Entries shown:
==================================================
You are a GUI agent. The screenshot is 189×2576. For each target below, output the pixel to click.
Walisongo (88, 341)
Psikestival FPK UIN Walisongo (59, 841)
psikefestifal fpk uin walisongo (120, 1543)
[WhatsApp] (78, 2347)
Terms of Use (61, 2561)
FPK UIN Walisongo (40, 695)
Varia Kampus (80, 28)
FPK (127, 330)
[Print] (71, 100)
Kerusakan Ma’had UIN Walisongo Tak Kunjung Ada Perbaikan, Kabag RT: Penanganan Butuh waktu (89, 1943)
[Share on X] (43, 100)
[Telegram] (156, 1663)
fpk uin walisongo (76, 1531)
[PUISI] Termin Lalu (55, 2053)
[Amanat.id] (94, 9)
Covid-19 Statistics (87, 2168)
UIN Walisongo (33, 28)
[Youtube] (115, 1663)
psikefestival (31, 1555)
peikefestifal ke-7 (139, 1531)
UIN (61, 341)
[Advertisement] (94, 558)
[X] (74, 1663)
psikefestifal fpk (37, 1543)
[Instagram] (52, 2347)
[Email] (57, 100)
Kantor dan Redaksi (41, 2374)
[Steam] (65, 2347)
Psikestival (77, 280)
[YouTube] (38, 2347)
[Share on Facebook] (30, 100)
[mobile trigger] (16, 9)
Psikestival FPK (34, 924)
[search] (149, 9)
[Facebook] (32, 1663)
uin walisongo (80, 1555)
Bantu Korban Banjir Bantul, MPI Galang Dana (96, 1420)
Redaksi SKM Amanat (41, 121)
==================================================
Problem to work on:
Take the line that holds "[X] (74, 1663)" as the first and the last line of the material as the final one. Print that span exactly, both ends included.

Exercise solution:
[X] (74, 1663)
psikefestifal fpk (37, 1543)
[Instagram] (52, 2347)
[Email] (57, 100)
Kantor dan Redaksi (41, 2374)
[Steam] (65, 2347)
Psikestival (77, 280)
[YouTube] (38, 2347)
[Share on Facebook] (30, 100)
[mobile trigger] (16, 9)
Psikestival FPK (34, 924)
[search] (149, 9)
[Facebook] (32, 1663)
uin walisongo (80, 1555)
Bantu Korban Banjir Bantul, MPI Galang Dana (96, 1420)
Redaksi SKM Amanat (41, 121)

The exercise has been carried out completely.